牢屋の中でも、寝床の上で腕組みをして座るその様子は貫禄があり、とても囚われの身には見えなかった。
「さっきもお前に教えた筈だ。西住家の掟を。他所者のお前を元の世界に送り返さねばならないのは分かっているが、私の身の安全はどうする?私はお前達を助けたのに、お前達は私を助けないというのは、どう考えても釣り合わないぞ?」
みほも姉のこの問いには予想していた。
「うん。ここの生徒会長になって貰う、というのはどうかな?」
まほもこの提案は予想していなかったらしく、片眉を上げた。
「・・・ここの生徒会長は角谷の筈だ」
「実は・・・今は、私が生徒会長なの」
「なんだと?」
「さっきの戦闘で角谷さんは重傷を負って、それで今昏睡状態なんだけど、それを予想して、私を生徒会長に任命していたの。元の世界に帰れるようにって」
「なるほどな。で、その権限を使って私を任命か」
「うん。これなら大丈夫だと思うんだけど・・・お姉ちゃん、ここでもかなりの実力者って聞くし」
まほは腕組みを解き、膝の上に手を置いて立ち上がった。
『そう、任務は達成したのね?』
「遅くなって申し訳ありません。意外としぶとくて」
『裏切っても西住家の人間だったというわけね。いいわ、明日の今頃、迎えを寄越すから、それまで待ってなさい』
「有難うございます」
受話器を置くと、まほはみほに顔を向けて頷いた。
「意外とうまくいった。逆に怖いくらいだ」
「でもこれで、時間は稼げたって事だね」
「ああ。これで明日の今頃までは問題ない。でも気になる事がある」
「え?」
「お前のいた世界に迷い込んだこっちのみほだが、おとなしくこっちの世界に戻って来る事に同意するかどうかと思ってな」
「う~ん、会長が何とかしてくれるって信じてるよ」
「信頼しているんだな」
「強引なところはあるけど、その分、こういった事態では頼もしいかなって」
「ふーん。ま、お前がそう思うなら間違いないかもな」
その頃、聖グロリアーナ女学院学園艦では。
「どうしたのペコ、今日は元気がないわね」
同戦車道チーム隊長のダージリンが、鳥かごの中のインコにそう呼ばわった。
ペコと呼ばれたインコは小刻みに首を傾げながら、
『ダージリン様!ダージリン様!』
と何度も同じ言葉を繰り返した。
ダージリンの右目は義眼で、右腕が無く、左足は全体が義足姿で松葉杖をテンポよく突いて品格のある広い部屋の中を歩き回っていた。
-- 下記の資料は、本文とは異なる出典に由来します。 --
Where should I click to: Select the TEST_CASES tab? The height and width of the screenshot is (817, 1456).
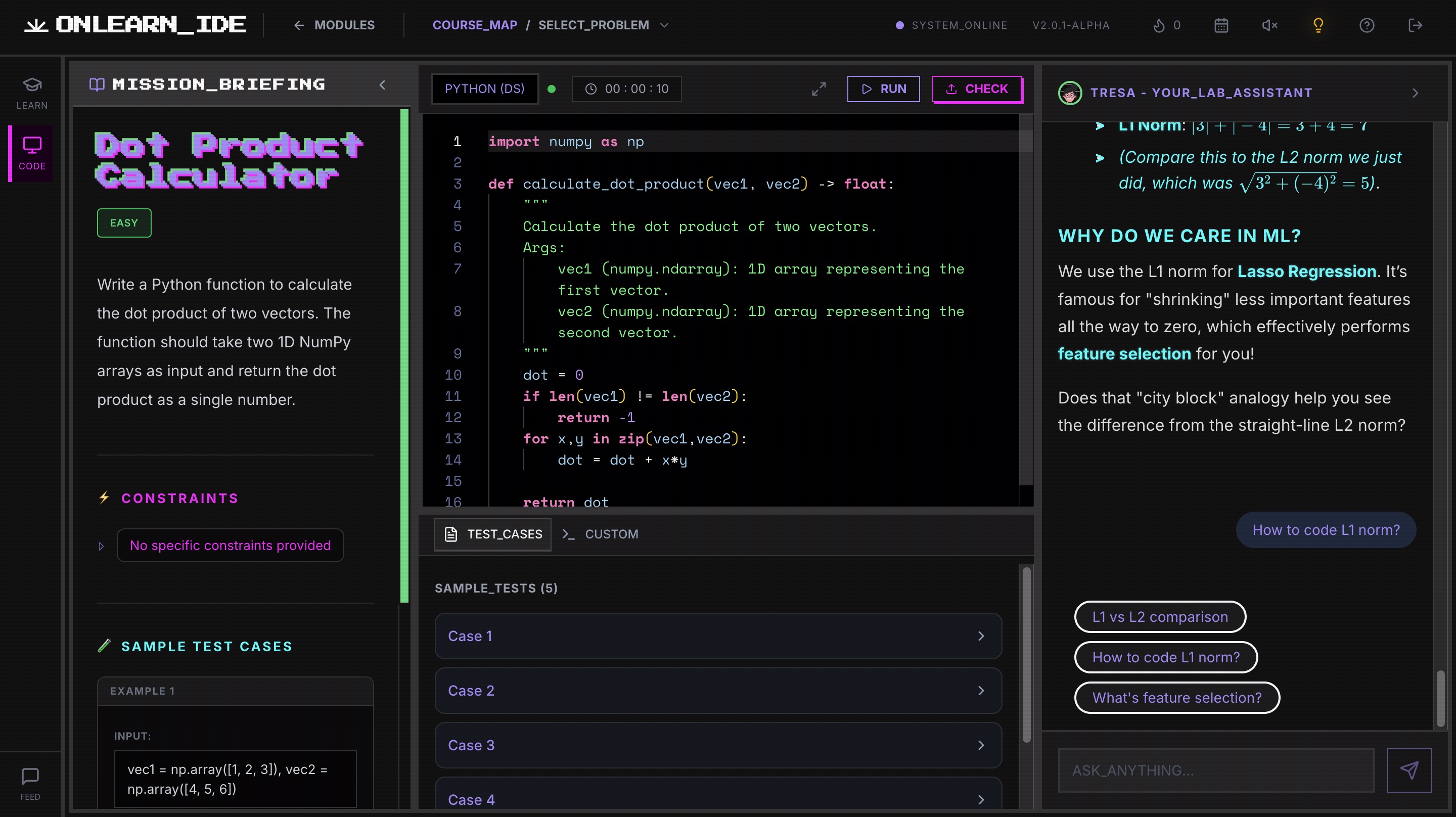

「こんな格言を知っているかしら?『A friend in need is a friend indeed.』 ペコ、あなたは常に私の友だった。今でもあなたは心の中で私を励ましてくれる・・・だからあなたにこの格言を・・・」
そこまで言い掛けた時、金色の電話が鳴った。
『電話デスダージリン様!電話デスダージリン様!』
鳥籠に布を投げてやかましく喚くインコを黙らせると、ダージリンは驚くほど素早く部屋を横切って受話器を取った。
「はいダージリン。ああ、アッサム?え?ああ、繋いで」
数秒後、磯辺典子の声が出た。
『ダージリンさん』
「ごきげんよう、磯辺さん。それで、緊急の要件とは?」
磯辺の報告を聞いたダージリンは、唇の両端をうっすらと釣り上げた。「そうですの。ありがとう、磯辺さん。では」
電話を切ると、受話器を握った左手でダイヤルを回した。
「・・・承知したわ」
西住しほは静かにそう答えてから、極めて慎重に、自制を保ちながら受話器を置いた。
しほは両拳を机の上に置いて暫く歯を食い縛っていたが、やがてもう一度受話器と取った。
『はい』
「蝶野を呼び出して」
『え?蝶野様は確か・・・』
「いいから早く!」
しほの受話器を握る右手は白く染まり、皮膚は怒りのあまり今にも張り裂けそうだった。
目は血走り、知らず知らずのうちに呼吸が荒くなっていった。